#### Exercise objective:
Among the entries below, take the line with "Task: Open the TRIGGERS menu" and the line with "Tap the 作者赞过 badge", and output them and every line between them exactly, with nothing else.

^^^^^^^^^^^^^^^^

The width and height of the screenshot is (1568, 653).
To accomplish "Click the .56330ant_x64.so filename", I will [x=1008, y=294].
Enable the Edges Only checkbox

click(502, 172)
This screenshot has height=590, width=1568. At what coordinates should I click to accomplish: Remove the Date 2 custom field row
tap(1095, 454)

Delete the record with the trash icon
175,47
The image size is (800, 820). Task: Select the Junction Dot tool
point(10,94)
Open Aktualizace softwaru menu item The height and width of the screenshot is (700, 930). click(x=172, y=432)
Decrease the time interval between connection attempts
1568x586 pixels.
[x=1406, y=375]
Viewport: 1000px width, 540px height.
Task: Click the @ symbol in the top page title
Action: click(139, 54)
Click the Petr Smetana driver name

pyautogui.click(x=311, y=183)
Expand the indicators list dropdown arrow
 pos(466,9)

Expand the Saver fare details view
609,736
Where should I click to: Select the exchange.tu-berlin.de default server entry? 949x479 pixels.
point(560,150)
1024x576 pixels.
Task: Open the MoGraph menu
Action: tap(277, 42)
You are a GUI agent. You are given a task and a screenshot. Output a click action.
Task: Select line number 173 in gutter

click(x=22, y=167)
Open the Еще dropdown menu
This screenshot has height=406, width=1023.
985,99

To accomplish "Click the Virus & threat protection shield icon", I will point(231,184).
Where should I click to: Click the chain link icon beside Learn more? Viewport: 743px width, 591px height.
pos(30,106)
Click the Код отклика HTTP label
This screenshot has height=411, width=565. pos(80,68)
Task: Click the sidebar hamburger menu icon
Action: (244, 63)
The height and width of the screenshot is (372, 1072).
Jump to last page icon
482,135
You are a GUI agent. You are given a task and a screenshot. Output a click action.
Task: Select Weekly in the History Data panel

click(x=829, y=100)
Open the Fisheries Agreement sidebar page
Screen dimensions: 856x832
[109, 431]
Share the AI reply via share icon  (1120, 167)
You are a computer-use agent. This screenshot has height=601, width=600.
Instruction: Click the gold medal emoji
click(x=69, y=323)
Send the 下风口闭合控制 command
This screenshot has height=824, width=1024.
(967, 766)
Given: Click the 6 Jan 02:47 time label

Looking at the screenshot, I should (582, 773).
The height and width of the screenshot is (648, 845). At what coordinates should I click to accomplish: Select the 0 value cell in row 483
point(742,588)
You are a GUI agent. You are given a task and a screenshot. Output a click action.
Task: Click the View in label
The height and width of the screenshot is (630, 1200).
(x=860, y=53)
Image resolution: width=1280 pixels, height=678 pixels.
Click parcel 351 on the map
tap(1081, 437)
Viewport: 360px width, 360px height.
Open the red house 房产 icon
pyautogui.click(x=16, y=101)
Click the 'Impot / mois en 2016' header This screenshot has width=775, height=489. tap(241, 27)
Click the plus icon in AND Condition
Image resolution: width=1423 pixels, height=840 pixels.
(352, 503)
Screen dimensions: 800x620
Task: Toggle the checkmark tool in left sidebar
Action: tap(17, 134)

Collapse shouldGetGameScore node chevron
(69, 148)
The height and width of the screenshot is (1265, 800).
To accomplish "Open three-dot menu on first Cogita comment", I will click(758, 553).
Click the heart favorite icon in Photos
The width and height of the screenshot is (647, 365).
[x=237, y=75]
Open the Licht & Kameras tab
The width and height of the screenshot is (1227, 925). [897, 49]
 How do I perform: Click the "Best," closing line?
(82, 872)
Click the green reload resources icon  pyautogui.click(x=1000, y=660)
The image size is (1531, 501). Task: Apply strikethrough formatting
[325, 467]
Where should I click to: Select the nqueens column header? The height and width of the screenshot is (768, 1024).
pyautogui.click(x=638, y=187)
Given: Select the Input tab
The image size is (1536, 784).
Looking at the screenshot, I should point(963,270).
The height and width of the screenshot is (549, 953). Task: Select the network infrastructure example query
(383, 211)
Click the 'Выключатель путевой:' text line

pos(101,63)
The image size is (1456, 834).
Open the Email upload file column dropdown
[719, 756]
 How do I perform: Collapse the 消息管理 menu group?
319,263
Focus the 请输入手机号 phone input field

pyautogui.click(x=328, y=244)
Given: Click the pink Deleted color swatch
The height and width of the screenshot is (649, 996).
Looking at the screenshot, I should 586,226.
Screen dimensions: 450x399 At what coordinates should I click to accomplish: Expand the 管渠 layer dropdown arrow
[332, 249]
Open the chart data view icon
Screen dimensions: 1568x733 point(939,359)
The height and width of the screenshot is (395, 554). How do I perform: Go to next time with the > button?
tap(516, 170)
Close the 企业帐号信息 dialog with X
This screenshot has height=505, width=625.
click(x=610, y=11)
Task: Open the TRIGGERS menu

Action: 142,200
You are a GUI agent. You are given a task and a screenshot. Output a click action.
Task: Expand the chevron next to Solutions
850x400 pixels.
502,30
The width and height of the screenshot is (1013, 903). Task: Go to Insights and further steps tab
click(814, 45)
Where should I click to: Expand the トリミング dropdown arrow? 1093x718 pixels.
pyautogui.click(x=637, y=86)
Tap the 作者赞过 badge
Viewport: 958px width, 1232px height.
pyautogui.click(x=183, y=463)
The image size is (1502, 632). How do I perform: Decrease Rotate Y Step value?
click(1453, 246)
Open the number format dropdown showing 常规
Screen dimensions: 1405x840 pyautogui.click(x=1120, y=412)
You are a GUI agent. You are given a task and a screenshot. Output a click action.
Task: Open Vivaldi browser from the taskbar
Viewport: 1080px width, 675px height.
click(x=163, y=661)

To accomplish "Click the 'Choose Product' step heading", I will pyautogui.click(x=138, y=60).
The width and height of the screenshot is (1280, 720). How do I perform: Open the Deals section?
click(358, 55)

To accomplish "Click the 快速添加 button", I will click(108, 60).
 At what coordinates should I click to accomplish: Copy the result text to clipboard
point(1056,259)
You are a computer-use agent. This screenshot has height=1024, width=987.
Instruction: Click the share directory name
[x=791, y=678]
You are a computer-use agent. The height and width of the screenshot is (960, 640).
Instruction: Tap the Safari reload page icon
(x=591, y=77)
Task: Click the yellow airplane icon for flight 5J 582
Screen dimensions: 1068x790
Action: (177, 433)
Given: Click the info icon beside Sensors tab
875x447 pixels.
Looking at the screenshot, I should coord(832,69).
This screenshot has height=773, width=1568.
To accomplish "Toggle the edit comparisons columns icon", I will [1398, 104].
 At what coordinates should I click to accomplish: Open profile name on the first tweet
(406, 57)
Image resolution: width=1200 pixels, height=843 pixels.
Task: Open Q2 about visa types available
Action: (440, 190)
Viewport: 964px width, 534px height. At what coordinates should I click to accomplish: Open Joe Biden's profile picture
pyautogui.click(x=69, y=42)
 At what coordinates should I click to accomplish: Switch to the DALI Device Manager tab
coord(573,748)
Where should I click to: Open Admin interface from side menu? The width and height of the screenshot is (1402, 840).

^^^^^^^^^^^^^^^^

#### Output:
Task: Open the TRIGGERS menu

Action: 142,200
You are a GUI agent. You are given a task and a screenshot. Output a click action.
Task: Expand the chevron next to Solutions
850x400 pixels.
502,30
The width and height of the screenshot is (1013, 903). Task: Go to Insights and further steps tab
click(814, 45)
Where should I click to: Expand the トリミング dropdown arrow? 1093x718 pixels.
pyautogui.click(x=637, y=86)
Tap the 作者赞过 badge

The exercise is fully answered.